Posted by Will Wohler on 08/14/10 07:03 AM
Revisiting the thought about stewardship: I concur 100% that waste, wanton destruction, and like thoughtlessness are abominable and intolerable. BUT " i don't think "using up" currently-available 'resources' is, or even should be objectionable to future generations.
It's fairly clear by now that human ingenuity " which in itself is THE Unlimited, Renewable 'resource', no? " will develop alternatives for all 'resource depletions' which we might "burden" future generations with.
Further, and MOST importantly: to the extent we might forgo use of lower-cost existing resource stocks, we would necessarily reduce prosperity, and almost certainly some amount of technical progress (such rate of progress being strongly dependent on prosperity levels).
So those future generations would inherit a somewhat less-affluent " AND less technologically-developed world ... to THEIR detriment, no?
Posted by Lukester on 08/13/10 12:45 AM
Posted by Lukester on 08/13/10 12:44 AM
All your points fully taken and understood, and indeed that was all I wished to communicate to The Zen Billionaire. =:-)
IF we accepted that CO2 and Temp are indeed correlated (causation for the moment is the stumbling block to bringing opposing sides to carry on an intelligent investigation of the matter), then we would have reason to suppose that where CO2 soared, eventually temp would follow.
Why is this datum useful? Because it places on the table, the non wildly unreasonable notion that "temp" may be a problem somewhere down-the-road-ish. If that's the case, you've at least inserted one chink of self-questioning in the armor of the AGW deniers – in that they are alerted, through reasonable empirical deduction, that if in ten years we see some really soaring temperatures, that old bug-bear of 'correlation' is still sitting there, shelved by all of the overly zealous skeptics.
These steps beging to sketch out, the kind of doubt and self-examination and diligence which any lay person who genuinely cares for the future of our species will keep firmly in mind. I am an agnostic, but I do find it telling, that all AGW deniers vehemently fixate on the "causation" and there's such a pile of heated controversy surrounding that, that any plain and easy to see "correlation" is simply ignored as irrelevant.
It's not. We've all got great grandchildren looking up at us, waiting to see if we were good stewards of their future (not that we are anyway). Bottom line – if we do see temp soaring in the next ten years, highly suspect though a "ten year statistical trendline" may be – any sincere and non-hidebound person is going to come back and take a very serious look at the correlation which I suggest is so plainly evident today.
ZB has got his purist engineer's hat on. The data spanning 500,000 years that I've seen, paints these two wobbly trajectories looking suspiciously like they are echoing each other. To stand on purist principles of verifiability of the data is taking the courtroom approach to the evidence – when you are standing on a live entity (the planet) instead, the rules of engagement and concern (to an intelligent and fluidly thinking person anyway) do tend to shift subtly.

* DATA SHOWN *
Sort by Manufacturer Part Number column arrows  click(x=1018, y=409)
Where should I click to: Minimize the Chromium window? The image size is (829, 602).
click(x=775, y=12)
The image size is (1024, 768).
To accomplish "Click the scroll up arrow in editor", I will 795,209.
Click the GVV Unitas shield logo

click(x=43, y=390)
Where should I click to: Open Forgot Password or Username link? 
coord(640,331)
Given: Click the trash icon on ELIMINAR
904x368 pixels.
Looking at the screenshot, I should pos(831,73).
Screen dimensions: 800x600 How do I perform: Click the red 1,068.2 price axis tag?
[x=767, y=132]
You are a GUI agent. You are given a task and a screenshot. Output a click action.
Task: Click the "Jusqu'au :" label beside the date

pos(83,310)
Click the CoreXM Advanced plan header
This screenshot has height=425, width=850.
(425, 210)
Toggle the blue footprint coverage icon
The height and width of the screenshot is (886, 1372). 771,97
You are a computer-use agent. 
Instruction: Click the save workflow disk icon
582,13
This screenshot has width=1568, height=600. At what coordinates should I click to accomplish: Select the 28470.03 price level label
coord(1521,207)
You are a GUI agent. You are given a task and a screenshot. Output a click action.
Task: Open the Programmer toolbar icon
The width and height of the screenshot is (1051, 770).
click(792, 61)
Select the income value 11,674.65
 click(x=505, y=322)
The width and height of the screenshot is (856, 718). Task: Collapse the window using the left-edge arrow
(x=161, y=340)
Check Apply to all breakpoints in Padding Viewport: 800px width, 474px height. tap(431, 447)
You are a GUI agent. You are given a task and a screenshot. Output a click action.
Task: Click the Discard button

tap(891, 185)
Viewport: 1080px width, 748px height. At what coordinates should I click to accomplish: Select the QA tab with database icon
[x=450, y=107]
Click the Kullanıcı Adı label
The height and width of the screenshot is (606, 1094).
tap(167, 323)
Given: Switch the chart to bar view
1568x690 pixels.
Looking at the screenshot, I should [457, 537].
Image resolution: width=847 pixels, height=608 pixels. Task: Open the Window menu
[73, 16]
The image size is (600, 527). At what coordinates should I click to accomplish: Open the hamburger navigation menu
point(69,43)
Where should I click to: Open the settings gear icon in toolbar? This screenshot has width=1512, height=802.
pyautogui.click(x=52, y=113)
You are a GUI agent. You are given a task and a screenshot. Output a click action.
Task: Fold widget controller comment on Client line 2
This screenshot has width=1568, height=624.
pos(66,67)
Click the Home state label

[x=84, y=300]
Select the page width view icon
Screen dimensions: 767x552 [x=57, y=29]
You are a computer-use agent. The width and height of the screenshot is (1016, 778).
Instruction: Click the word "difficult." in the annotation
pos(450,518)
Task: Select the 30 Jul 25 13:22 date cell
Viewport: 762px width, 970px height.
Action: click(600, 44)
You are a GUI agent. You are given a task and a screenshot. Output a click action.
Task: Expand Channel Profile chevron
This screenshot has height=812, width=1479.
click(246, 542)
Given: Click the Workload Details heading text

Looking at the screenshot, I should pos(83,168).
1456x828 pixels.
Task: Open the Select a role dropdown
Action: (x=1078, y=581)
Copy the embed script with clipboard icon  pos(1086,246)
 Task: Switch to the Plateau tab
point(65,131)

* ACTIONS TO TAKE *
1. Render this sentence from the forum posts in Spanish: "We've all got great grandchildren looking up at us, waiting to see if we were good stewards of their future (not that we are anyway)."
2. According to the forum posts, why would forgoing lower-cost existing resource stocks likely cost some technical progress? Explain in one to three sentences.
Base every answer solely on the forum posts.

* RESPONSES PER TASK *
1. Todos tenemos bisnietos que nos miran, esperando a ver si fuimos buenos administradores de su futuro (no es que lo seamos, de todos modos).

2. Forgoing those stocks would necessarily reduce prosperity, and the rate of technical progress depends strongly on prosperity levels. As a result, future generations would inherit a less affluent and less technologically developed world.